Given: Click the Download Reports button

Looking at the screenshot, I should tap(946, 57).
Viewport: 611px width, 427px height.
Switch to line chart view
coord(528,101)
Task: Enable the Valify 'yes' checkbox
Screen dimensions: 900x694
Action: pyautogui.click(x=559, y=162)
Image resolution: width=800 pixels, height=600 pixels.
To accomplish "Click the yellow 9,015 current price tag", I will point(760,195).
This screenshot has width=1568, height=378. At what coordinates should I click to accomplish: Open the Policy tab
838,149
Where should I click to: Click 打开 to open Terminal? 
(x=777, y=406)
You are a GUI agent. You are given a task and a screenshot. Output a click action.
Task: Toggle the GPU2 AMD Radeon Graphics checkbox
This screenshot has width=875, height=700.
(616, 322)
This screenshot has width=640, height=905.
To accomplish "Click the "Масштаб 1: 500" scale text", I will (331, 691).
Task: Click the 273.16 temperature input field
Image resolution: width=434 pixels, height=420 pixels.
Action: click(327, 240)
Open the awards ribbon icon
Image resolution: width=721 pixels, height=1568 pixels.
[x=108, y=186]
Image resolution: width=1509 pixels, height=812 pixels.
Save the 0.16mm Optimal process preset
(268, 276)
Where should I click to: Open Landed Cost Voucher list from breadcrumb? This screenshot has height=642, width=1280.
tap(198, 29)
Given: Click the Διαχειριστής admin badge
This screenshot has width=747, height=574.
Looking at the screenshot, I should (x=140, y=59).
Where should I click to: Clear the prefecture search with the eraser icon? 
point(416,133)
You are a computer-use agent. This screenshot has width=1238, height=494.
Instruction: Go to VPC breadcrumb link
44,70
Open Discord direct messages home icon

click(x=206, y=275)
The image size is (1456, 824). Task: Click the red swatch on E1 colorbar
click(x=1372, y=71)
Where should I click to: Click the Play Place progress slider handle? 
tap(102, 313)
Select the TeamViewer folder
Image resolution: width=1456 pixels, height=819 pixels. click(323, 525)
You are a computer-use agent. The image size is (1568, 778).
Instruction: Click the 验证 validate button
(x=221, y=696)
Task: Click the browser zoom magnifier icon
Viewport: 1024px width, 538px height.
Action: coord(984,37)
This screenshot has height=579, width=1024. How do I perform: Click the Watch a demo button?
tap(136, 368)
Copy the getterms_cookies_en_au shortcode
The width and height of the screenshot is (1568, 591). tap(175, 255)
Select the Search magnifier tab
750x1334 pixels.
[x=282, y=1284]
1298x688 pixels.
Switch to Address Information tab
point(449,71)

☆ ☆ ☆ ☆ ☆

# Problem to solve:
Could you rewrite all of the entries above with "This screenshot has" changed to "This image has" and everything else left as it is?

# The output:
Given: Click the Download Reports button

Looking at the screenshot, I should tap(946, 57).
Viewport: 611px width, 427px height.
Switch to line chart view
coord(528,101)
Task: Enable the Valify 'yes' checkbox
Screen dimensions: 900x694
Action: pyautogui.click(x=559, y=162)
Image resolution: width=800 pixels, height=600 pixels.
To accomplish "Click the yellow 9,015 current price tag", I will point(760,195).
This image has width=1568, height=378. At what coordinates should I click to accomplish: Open the Policy tab
838,149
Where should I click to: Click 打开 to open Terminal? 
(x=777, y=406)
You are a GUI agent. You are given a task and a screenshot. Output a click action.
Task: Toggle the GPU2 AMD Radeon Graphics checkbox
This image has width=875, height=700.
(616, 322)
This image has width=640, height=905.
To accomplish "Click the "Масштаб 1: 500" scale text", I will (331, 691).
Task: Click the 273.16 temperature input field
Image resolution: width=434 pixels, height=420 pixels.
Action: click(327, 240)
Open the awards ribbon icon
Image resolution: width=721 pixels, height=1568 pixels.
[x=108, y=186]
Image resolution: width=1509 pixels, height=812 pixels.
Save the 0.16mm Optimal process preset
(268, 276)
Where should I click to: Open Landed Cost Voucher list from breadcrumb? This image has height=642, width=1280.
tap(198, 29)
Given: Click the Διαχειριστής admin badge
This image has width=747, height=574.
Looking at the screenshot, I should (x=140, y=59).
Where should I click to: Clear the prefecture search with the eraser icon? 
point(416,133)
You are a computer-use agent. This image has width=1238, height=494.
Instruction: Go to VPC breadcrumb link
44,70
Open Discord direct messages home icon

click(x=206, y=275)
The image size is (1456, 824). Task: Click the red swatch on E1 colorbar
click(x=1372, y=71)
Where should I click to: Click the Play Place progress slider handle? 
tap(102, 313)
Select the TeamViewer folder
Image resolution: width=1456 pixels, height=819 pixels. click(323, 525)
You are a computer-use agent. The image size is (1568, 778).
Instruction: Click the 验证 validate button
(x=221, y=696)
Task: Click the browser zoom magnifier icon
Viewport: 1024px width, 538px height.
Action: coord(984,37)
This image has height=579, width=1024. How do I perform: Click the Watch a demo button?
tap(136, 368)
Copy the getterms_cookies_en_au shortcode
The width and height of the screenshot is (1568, 591). tap(175, 255)
Select the Search magnifier tab
750x1334 pixels.
[x=282, y=1284]
1298x688 pixels.
Switch to Address Information tab
point(449,71)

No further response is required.